Under the City Museum, the Museu d’Història de Barcelona in the Plaça del Rei, are the in-situ archaeological remains of the Roman and post-Roman city of Barcino.
These are amazing and more extensive than I had expected. As I was only making the most fleeting visit, I arrived in town late in the afternoon thinking that the available couple of hours would be sufficient to visit these remains (and then have a look at a couple of other things later on) but I actually ended up seriously pushed for time and having to hurry through the last little bits. Nevertheless I really enjoyed getting a look, even just this little look, at these remains.
The visit starts on the ground floor with an introductory gallery about the development of the Roman city of Barcino.

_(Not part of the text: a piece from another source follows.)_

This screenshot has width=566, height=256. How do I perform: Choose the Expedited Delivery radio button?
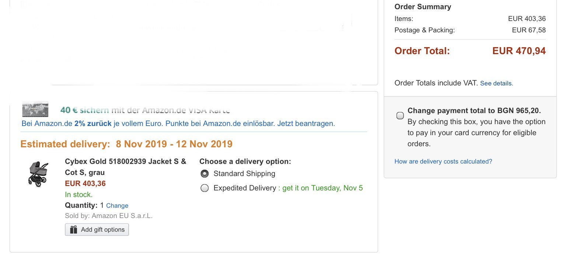pyautogui.click(x=205, y=188)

and this was then was followed by a quick trip in the lift, down into the basement and back the best part of two-thousand years.
I very quickly spotted some smashing #wallporn made, very obviously, from bits and bobs of reused material.

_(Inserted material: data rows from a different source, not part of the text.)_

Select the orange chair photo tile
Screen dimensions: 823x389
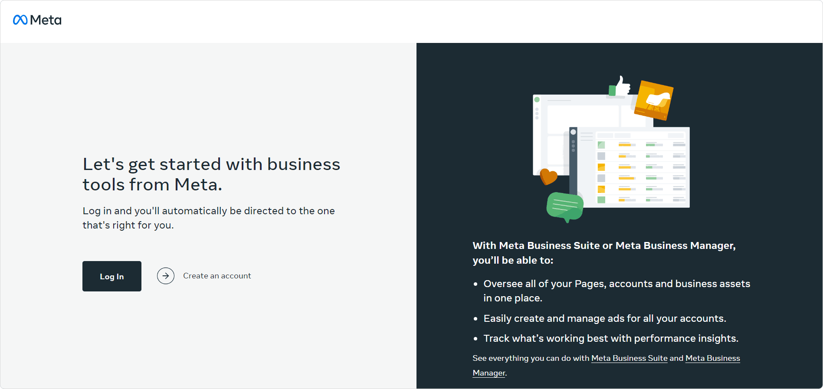(x=654, y=100)
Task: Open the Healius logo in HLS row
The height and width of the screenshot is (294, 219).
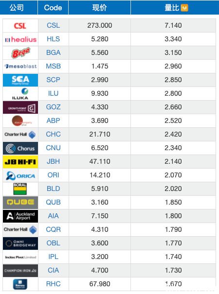Action: click(20, 39)
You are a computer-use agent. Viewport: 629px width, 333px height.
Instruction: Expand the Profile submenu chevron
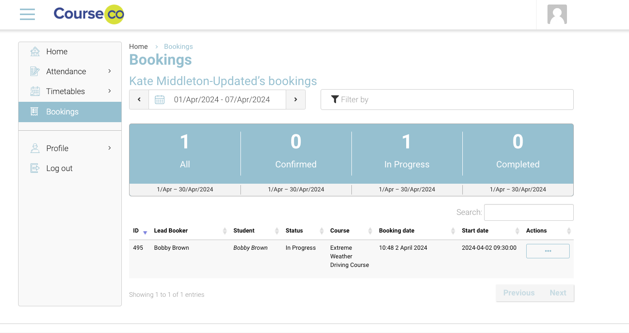tap(110, 148)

There are bits of columns and arches, various sizes of stone blocks and even inscribed stones.
This actually forms one of the 78 towers built against the outside of the city wall in 4th century CE.

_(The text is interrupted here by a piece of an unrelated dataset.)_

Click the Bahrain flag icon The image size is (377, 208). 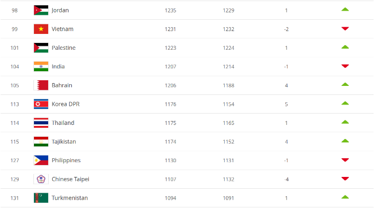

The area of town that is preserved under the modern streets includes streets and houses, and elements of the city’s manufacturing infrastructure.
There is a fabric dying establishment, a winery and a garum production factory. You remember garum, right? fish sauce. Have a look here.
Streets and houses
This image (above) shows some lovely #wallporn and #roadporn. You can see the drain running under the paved road.
These were arranged as terraces of small, probably 2 storey houses with a road between the terraces. All very recognisable.
One house, a step up the social scale, has a well-made paved floor with a central panel of of opus sectile (made from pieces of marble arranged in a geometric pattern).
Industry and manufacturing
So, here they are:
Laundry and fabric dying
These large laundry vats are lined with opus spicatum, a type of flooring made from terracotta tiles laid edge on in a herringbone pattern.
The image below shows the construction method used to make these large vats capable of holding water. First a layer of opus signinum, made from mortar with crushed brick and tile mixed in, then beaten flat to form a hardwearing flooring. Then the opus spicatum. It looks like the surface has been re-covered later using more opus signinum.
This tank, used for dying fabric, is lined with plaster, which has been stained by the dye. The colour has been identified as Egyptian Blue/Pompeian Blue.
Traces of ammonia, lime and starch have been found in the drain channels and other evidence associated with fabrics were found in the area. Sewing, weaving, spinning have all left their mark.
The large winery has evidence of all stages of production.
This beautifully paved tank was used in the transfer of the must (pressed-grapes), via a duct, to the lower area of the facility where there were fermentation and storage tanks.
The most striking feature is probably this storage and fermentation area. Sunk into the floor are huge amphorae called dolia in which the wine is left to age.
Speaking of amphorae, the associated display have examples of some of the amphora-stamps found a the site. This is branding, Roman-style.The equivalent of the pepsi logo.
And I just love these rather showy amphora lids.
The same dolia can be seen in the garum production factory.
There are also large rooms with spaces and structures used in the preparation of the fish. Filleting, descaling, gutting, mixing the eviscera in tanks to ferment. Mmm, yum (not).
Due to the late hour I had to get a wriggle on to get round the whole space. It’s actually huge. Every time I went round a corner, here was more. Loads more. Churches, more streets, more artefacts. Loads.
So if you do happen to be holidaying in Barcelona, in amongst all those Gaudis and the beach and whatnot, don’t forget to have a look at Roman Barcino.